Most people don’t realise that there are many different types of financial advisors and that not all of them are looking out for the client. It can start to get extremely complicated, but we’ve got you covered. In this article, we have narrowed down the broad range of financial advising into four prominent roles.
1. Insurance agents
Almost all of us at some point been approached by insurance agents or brokers to sign up for a new financial product. These agents are basically like your telemarketers or product salesman; their primary agenda is to push products on a monthly basis. So if you sign up for a big financial product that they claim to have all the benefits that you’re looking for, think again. Their only objective is to sell a target number of products, and their primary responsibility lies with the financial institution that they’re affiliated with and not the client.
2. Fee-Based Advisors
Fee-based advisors are on the fence when it comes to financial advice because the only people they serve are themselves. So say if you go to a financial advisor for immediate help on your finances then he or she is open to helping and push certain financial products that they are licensed to sell by financial institutions.

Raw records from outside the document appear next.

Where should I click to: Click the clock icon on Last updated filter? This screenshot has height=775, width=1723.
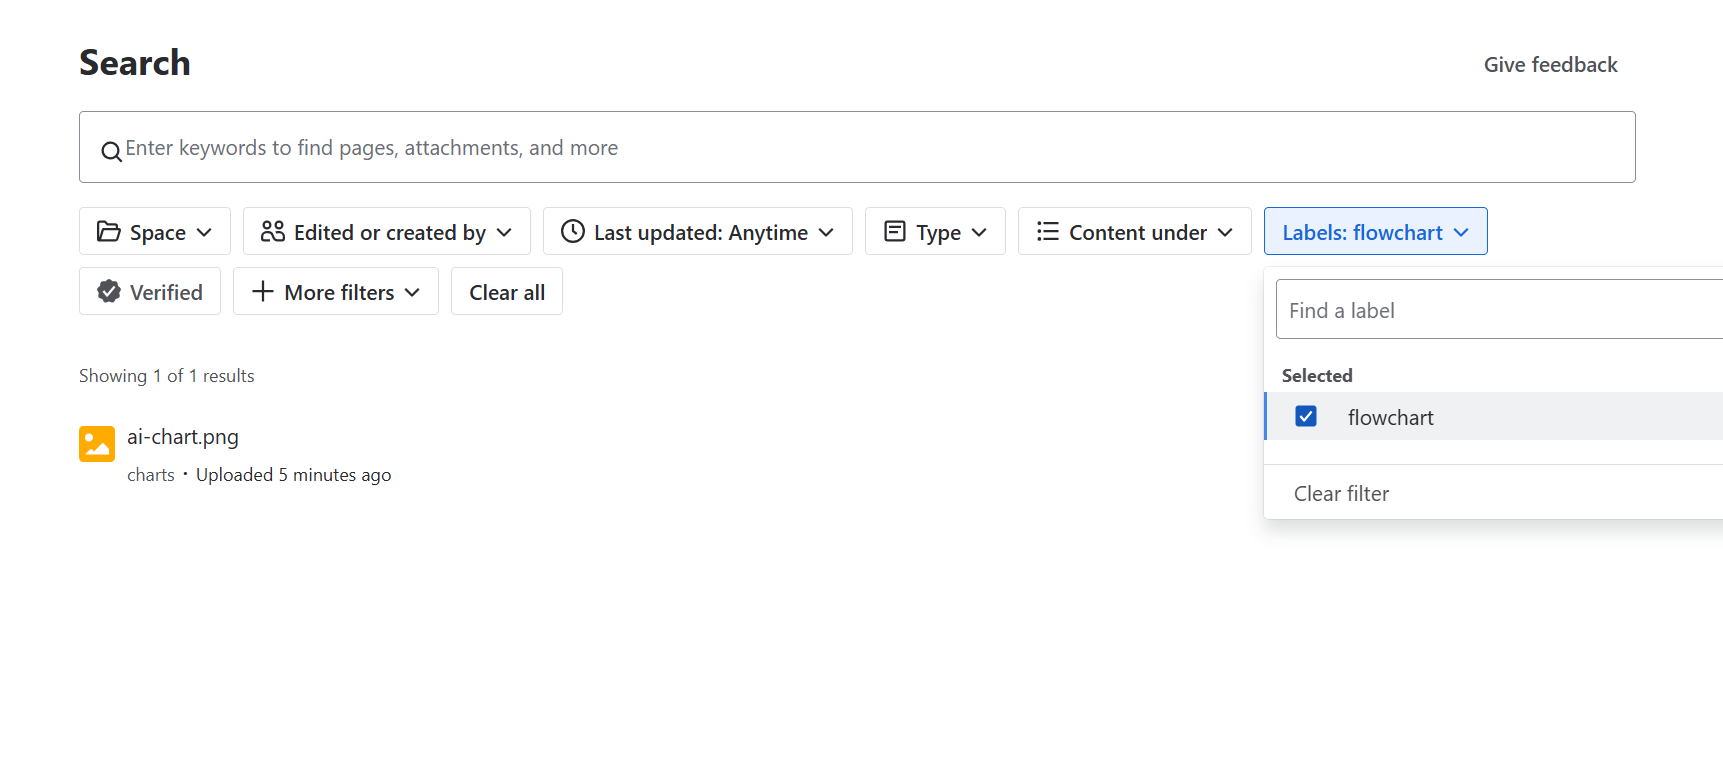coord(572,232)
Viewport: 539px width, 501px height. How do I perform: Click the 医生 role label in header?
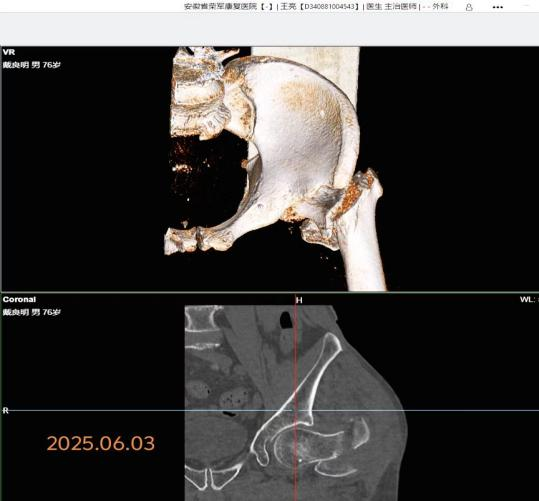tap(374, 7)
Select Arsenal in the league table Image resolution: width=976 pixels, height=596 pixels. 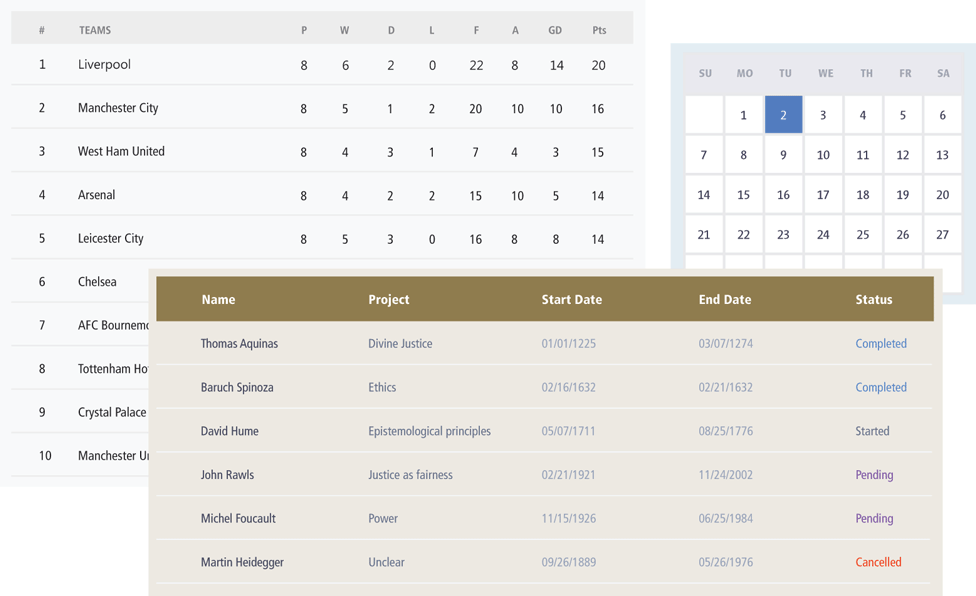pyautogui.click(x=97, y=195)
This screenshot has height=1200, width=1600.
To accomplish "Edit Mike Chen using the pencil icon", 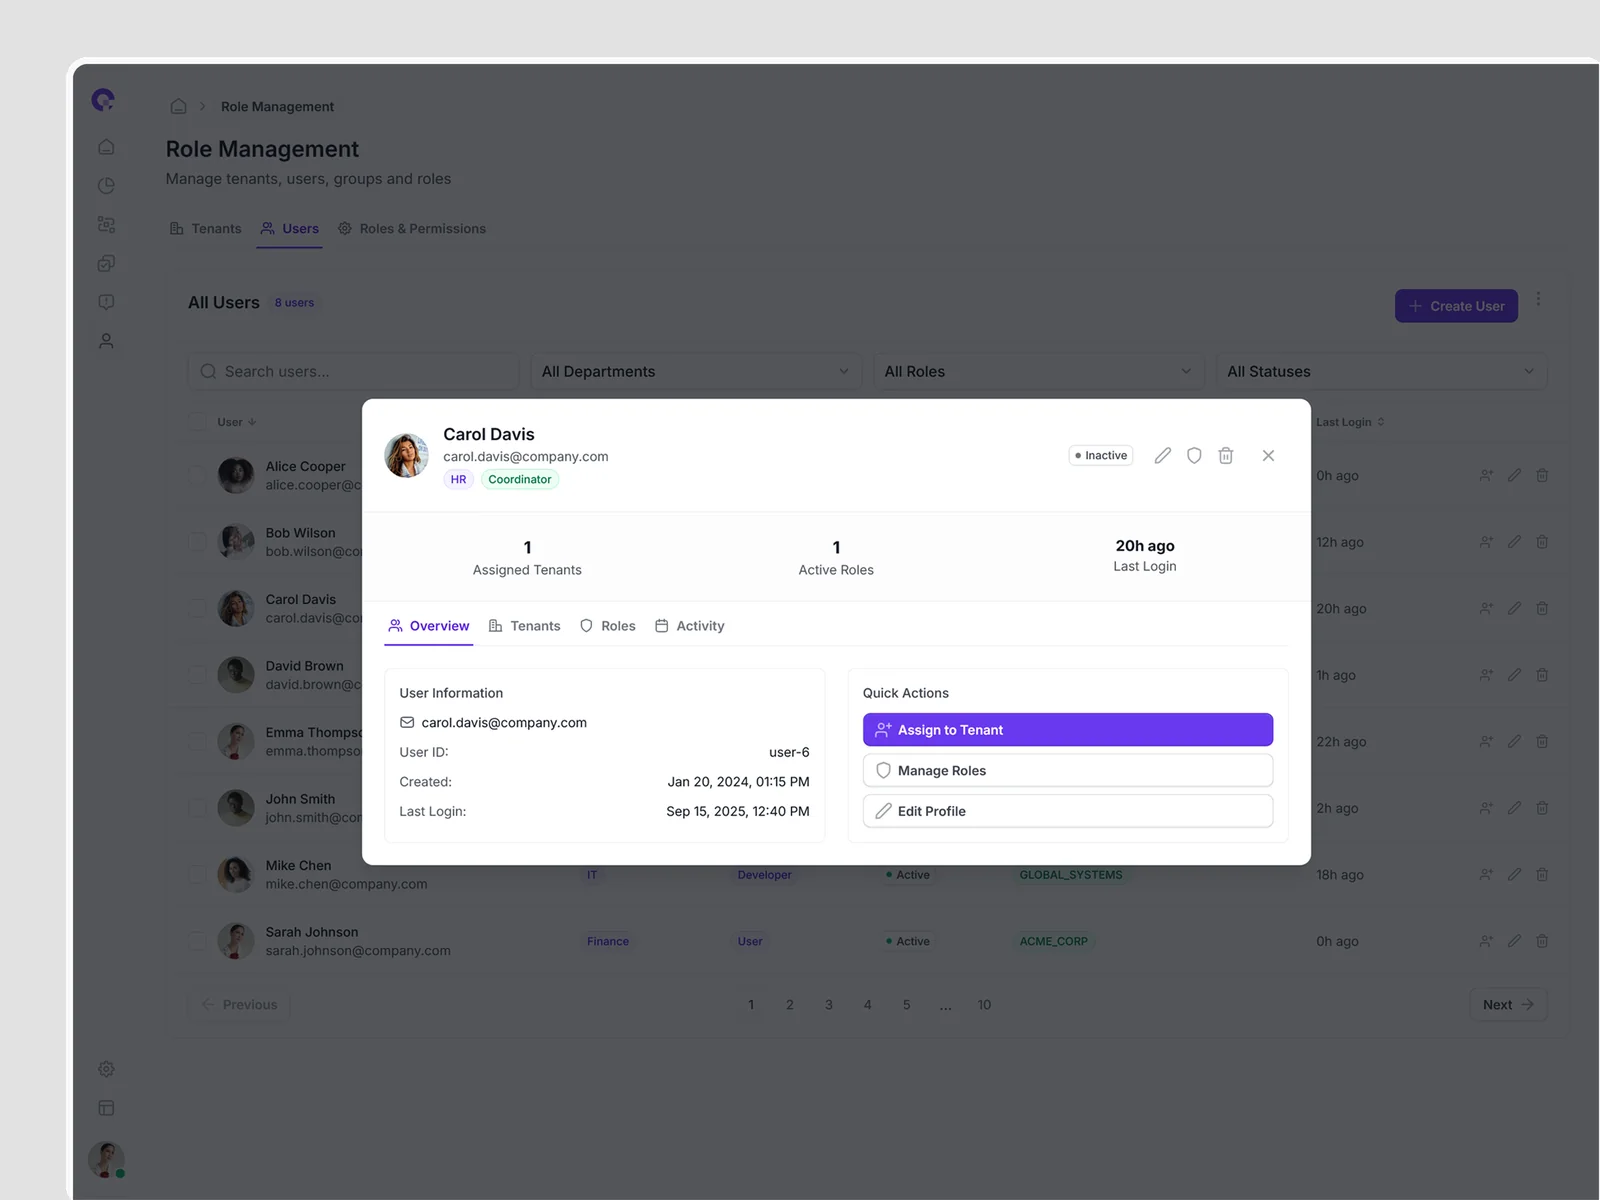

Here is where things get tricky because you’re unsure whether you got great financial advice for the money you paid or whether it was all just a ploy to push a certain financial product on you. But if you insist on getting advice only when you require it, this is a solution that has its pros and cons.
3. Fee-only Advisors
Fee-only financial planning is where you can know for certain that the advice you’re getting is given with you being the sole beneficiary. Large banks and institutions do not have fee-only advisors, and these types of advisors can be seen in independent financial institutions. These financial advisors work on either an hourly basis or like your legal advisor, who in most cases would be on a retainer. The key here is to find the right advisor with the right client profile and level of experience. Also, remember that the financial product that you’re signing is going to be in your best interest because fee-only financial planners don’t push financial products as a part of their job unless it benefits you.
Registered Investment advisors are affiliated with large financial institutes, and their sole purpose is to work for the client. They handle complex cases where the client either has a lot of assets or if their net worth is beyond a certain point. Besides that, the RIAs are quite similar to fee-only advisors.